Angrenost (POR)

Le moins que l’on puisse dire, c’est qu’Angrenost revient de loin : après une unique démo, Evil, parue en 1998, le groupe portugais sombre dans un coma artificiel suite au comportement autodestructeur et aux différentes addictions de son leader et chanteur, Pursan. Près de 15 ans plus tard, après de nombreuses cures de désintoxication et séjours en hôpitaux psychiatriques, celui-ci sort enfin de son mutisme, et accouche d’un somptueux Planet Muscaria sombre, psychédélique et immersif fin septembre 2013, toujours sous la bannière maudite d’Angrenost.

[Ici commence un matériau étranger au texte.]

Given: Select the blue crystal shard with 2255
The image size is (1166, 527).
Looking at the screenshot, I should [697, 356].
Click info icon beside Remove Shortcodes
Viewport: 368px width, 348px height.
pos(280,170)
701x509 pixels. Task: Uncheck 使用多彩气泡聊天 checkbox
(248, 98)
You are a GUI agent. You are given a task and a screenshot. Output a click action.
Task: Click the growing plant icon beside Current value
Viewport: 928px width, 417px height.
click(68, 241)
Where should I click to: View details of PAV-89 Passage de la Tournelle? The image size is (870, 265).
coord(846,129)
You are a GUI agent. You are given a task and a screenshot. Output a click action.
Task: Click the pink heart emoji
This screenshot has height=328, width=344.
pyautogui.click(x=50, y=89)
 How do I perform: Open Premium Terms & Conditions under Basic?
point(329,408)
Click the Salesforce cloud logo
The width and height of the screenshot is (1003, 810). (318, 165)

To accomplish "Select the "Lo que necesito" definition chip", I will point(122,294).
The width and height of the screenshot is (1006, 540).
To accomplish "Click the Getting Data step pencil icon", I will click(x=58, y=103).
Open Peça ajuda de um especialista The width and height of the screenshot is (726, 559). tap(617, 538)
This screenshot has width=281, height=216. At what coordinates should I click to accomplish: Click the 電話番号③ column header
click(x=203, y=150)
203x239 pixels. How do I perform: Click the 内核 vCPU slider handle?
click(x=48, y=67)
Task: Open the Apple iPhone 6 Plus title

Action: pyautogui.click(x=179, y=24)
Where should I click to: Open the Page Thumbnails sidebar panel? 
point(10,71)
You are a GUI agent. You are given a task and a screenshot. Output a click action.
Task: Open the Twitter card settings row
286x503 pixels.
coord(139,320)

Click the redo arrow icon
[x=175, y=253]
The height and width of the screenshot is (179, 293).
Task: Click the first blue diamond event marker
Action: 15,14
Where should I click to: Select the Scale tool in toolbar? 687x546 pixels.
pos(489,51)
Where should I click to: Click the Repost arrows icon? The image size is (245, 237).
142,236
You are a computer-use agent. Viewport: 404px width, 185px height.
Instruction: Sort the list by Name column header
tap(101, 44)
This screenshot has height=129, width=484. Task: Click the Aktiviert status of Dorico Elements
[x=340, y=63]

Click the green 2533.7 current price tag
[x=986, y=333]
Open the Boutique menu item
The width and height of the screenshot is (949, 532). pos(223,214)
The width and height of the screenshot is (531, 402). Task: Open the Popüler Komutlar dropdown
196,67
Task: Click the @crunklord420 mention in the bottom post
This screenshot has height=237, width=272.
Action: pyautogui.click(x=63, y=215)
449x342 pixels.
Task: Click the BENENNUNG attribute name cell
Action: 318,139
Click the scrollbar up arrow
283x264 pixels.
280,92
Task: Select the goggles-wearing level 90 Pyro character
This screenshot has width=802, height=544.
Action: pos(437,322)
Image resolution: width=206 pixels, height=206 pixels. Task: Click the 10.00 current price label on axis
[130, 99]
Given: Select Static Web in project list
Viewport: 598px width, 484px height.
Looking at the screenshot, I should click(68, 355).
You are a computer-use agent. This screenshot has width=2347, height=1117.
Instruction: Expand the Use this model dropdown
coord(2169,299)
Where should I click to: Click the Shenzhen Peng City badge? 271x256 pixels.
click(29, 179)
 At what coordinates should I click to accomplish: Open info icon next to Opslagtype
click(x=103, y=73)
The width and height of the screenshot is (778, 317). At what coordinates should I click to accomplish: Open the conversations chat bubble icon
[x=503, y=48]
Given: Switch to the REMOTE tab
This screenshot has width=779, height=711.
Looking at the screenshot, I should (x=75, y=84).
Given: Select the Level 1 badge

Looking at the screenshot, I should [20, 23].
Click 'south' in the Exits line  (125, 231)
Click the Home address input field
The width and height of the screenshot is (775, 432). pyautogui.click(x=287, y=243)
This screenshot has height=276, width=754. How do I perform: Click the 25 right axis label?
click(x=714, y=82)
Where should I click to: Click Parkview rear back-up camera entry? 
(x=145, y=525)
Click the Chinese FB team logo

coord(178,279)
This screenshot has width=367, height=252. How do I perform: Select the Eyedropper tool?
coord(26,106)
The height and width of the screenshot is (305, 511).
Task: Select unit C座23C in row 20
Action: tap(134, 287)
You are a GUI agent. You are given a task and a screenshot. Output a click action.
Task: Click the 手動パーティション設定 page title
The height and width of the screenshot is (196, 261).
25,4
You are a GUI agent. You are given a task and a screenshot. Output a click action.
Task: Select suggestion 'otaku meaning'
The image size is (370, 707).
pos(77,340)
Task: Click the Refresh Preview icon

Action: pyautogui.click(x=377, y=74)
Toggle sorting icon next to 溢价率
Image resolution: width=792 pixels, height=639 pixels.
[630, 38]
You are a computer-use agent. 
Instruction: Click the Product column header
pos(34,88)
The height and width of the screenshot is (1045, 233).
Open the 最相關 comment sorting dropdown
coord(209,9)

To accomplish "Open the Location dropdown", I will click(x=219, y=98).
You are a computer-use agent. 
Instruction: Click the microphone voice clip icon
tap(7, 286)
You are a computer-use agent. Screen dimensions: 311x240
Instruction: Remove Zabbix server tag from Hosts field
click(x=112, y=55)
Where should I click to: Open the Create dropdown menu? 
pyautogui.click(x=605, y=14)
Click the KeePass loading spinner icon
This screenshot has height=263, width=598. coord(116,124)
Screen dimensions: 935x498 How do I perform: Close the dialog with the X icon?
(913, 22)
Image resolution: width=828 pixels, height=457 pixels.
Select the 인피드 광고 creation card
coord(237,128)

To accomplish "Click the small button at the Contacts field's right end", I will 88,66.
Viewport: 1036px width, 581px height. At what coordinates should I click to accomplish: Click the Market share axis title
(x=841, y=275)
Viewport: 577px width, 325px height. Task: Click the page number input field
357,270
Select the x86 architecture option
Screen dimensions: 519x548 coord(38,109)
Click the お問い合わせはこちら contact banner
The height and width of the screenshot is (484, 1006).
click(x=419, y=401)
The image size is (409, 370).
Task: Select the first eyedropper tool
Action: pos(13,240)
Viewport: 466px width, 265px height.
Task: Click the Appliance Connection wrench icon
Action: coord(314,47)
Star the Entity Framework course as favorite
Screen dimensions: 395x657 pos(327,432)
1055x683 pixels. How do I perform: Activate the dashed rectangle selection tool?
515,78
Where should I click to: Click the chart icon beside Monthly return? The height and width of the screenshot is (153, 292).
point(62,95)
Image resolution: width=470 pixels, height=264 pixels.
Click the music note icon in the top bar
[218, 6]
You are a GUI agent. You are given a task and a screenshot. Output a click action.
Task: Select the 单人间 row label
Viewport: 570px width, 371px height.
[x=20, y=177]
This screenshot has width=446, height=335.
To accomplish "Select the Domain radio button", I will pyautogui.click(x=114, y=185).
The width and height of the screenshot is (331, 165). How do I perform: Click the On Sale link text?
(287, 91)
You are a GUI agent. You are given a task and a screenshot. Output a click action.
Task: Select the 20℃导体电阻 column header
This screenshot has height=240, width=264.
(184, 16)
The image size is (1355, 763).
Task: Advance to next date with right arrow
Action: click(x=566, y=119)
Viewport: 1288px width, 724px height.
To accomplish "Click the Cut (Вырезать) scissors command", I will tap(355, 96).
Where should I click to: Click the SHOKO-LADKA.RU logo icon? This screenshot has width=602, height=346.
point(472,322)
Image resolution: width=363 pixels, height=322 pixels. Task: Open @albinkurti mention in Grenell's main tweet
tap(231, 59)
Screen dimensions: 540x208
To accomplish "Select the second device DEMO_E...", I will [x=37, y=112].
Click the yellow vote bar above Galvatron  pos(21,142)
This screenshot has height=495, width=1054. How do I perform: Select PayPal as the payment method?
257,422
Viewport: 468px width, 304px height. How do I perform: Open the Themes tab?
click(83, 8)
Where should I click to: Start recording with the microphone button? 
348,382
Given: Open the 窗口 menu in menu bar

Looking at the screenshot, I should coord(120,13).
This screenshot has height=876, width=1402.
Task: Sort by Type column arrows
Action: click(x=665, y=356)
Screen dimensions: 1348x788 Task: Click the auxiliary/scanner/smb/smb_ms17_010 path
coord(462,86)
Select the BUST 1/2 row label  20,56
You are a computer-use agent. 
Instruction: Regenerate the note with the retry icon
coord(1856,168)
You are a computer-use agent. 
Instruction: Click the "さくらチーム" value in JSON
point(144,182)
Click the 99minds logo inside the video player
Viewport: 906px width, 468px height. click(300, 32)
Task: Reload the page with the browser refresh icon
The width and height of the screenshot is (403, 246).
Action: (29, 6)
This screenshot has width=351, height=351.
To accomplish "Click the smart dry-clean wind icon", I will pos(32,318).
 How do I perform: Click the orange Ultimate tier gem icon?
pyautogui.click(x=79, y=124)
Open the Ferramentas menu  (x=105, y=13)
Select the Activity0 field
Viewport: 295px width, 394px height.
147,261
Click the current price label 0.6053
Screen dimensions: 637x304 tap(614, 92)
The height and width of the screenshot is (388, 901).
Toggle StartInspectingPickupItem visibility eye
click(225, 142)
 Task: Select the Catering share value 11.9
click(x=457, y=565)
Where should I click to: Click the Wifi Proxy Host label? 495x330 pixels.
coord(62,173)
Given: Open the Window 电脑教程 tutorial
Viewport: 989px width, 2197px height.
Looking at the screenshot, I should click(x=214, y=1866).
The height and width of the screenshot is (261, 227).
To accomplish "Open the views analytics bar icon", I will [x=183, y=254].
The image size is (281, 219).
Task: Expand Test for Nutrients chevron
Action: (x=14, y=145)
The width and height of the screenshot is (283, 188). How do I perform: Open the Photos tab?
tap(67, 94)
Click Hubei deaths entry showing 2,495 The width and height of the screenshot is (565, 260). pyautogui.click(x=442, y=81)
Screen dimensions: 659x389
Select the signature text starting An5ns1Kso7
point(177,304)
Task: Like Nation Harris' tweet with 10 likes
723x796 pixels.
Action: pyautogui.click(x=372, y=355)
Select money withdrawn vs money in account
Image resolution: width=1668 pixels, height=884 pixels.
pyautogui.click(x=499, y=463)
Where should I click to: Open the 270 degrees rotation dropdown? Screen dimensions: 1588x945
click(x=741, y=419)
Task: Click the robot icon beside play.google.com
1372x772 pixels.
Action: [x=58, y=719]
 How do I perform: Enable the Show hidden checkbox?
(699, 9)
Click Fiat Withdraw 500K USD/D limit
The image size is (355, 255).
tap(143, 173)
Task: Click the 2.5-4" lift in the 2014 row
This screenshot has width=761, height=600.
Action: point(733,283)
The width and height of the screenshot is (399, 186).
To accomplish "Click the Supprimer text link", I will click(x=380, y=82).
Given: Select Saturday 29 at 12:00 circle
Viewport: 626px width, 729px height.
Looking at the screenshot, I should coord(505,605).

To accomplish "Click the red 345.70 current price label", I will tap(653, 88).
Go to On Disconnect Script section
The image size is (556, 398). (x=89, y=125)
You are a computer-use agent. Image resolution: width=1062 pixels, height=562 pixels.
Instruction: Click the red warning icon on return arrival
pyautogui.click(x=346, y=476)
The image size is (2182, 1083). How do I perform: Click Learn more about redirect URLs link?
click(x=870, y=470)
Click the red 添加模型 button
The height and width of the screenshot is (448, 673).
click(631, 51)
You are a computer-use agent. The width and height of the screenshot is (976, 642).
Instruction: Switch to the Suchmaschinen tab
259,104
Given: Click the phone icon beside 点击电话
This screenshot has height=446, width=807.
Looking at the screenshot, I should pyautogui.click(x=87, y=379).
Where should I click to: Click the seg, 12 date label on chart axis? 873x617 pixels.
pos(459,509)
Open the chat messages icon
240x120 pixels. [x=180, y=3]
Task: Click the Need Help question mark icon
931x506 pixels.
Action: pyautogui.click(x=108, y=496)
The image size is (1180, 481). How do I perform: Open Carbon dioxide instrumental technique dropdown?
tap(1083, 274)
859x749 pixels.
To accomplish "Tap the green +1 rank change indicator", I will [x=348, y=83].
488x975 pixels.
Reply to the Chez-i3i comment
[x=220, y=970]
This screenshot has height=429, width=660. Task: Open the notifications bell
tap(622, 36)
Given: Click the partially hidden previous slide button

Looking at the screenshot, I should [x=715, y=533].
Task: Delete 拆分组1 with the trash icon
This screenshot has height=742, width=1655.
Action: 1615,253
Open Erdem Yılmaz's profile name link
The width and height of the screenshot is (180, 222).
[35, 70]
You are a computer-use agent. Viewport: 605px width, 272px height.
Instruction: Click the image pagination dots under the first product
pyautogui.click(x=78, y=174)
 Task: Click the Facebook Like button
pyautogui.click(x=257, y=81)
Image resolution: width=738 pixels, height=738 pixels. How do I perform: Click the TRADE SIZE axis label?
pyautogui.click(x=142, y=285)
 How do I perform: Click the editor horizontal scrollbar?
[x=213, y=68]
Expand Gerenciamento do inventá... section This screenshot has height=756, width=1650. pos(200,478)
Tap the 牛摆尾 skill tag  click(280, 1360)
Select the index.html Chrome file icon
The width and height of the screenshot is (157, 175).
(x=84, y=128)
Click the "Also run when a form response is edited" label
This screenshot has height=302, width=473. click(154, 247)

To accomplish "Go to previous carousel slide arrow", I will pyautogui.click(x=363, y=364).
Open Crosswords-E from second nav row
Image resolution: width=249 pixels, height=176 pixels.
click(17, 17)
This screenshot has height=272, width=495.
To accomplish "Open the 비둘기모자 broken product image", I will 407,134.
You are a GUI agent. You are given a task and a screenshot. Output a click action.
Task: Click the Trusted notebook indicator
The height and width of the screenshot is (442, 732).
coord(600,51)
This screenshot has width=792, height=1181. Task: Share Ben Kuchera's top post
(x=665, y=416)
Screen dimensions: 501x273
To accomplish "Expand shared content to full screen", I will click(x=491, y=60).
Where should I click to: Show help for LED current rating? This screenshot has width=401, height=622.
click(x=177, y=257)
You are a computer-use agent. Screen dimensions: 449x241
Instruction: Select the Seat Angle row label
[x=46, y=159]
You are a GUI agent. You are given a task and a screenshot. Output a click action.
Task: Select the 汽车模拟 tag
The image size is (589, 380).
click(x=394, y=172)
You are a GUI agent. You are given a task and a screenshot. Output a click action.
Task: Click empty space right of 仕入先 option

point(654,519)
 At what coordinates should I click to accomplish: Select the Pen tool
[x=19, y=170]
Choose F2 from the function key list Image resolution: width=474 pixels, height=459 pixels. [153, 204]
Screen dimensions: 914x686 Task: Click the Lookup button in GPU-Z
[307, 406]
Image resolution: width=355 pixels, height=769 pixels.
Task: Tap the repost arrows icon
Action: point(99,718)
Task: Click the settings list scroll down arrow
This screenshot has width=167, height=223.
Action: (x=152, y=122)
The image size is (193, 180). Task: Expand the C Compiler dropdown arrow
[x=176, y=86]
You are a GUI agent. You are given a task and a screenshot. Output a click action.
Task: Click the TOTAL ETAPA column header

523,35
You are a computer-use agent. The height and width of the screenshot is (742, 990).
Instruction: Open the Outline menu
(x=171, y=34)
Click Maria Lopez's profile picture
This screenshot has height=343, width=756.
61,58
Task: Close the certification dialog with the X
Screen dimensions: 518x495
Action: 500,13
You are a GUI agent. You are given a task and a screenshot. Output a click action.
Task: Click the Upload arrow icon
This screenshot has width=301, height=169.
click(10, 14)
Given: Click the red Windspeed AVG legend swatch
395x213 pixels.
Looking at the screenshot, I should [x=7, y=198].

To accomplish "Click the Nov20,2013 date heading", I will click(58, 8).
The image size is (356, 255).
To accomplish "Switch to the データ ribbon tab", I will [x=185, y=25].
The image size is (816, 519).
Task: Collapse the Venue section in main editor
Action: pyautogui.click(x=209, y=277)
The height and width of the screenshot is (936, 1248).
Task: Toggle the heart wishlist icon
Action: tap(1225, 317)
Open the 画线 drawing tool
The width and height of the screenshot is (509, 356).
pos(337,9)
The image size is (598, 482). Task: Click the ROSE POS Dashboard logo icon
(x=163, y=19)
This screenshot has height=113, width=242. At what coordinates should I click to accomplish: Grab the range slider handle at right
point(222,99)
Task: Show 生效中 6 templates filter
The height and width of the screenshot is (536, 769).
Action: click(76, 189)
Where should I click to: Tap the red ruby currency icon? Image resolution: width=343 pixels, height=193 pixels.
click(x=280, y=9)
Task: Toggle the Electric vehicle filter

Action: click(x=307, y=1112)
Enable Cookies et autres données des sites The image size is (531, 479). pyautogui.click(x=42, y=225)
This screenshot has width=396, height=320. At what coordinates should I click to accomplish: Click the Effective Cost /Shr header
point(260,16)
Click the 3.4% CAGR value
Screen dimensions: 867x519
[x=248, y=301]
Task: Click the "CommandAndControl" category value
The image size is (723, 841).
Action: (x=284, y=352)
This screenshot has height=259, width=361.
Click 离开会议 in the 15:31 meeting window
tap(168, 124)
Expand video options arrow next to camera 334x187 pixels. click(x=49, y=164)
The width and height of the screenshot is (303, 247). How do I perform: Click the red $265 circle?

Place à un Pursan volubile et décidé, qui revient sur ces années d’errance psychotique, et qui nous présente fièrement son nouveau bébé.

interview Angrenost (POR)1) Bonjour Pursan, comment vas-tu ? Peux-tu revenir sur les raisons qui t’ont poussé à arrêter le groupe en 98 et sur ces longues années d’errance qui séparent Evil de Planet Muscaria? Quel a été ton parcours tant personnel qu’artistique durant ces sombres années? A présent dans quel état d’esprit es-tu, quels sont les nouveaux objectifs du groupe, et quelles sont les différences entre le Angrenost de 98 et celui d’aujourd’hui ?
Salutations! Il y a un énorme orage dehors et je suis en train d’écouter de la bonne vieille musique, tout va bien. Tellement de questions, voyons voir… les raisons qui ont menées à l’arrêt brutal du groupe en 98 sont très longues, complexes et personnelles, c’est principalement dû au fait que j’étais dans un état très bizarre et psychotique, et ce pour de nombreuses raisons. A cette période, je sentais que si je continuais à m’investir dans Angrenost, quelque chose de vraiment mauvais risquerait d’arriver à n’importe quel moment, restons-en là à ce sujet.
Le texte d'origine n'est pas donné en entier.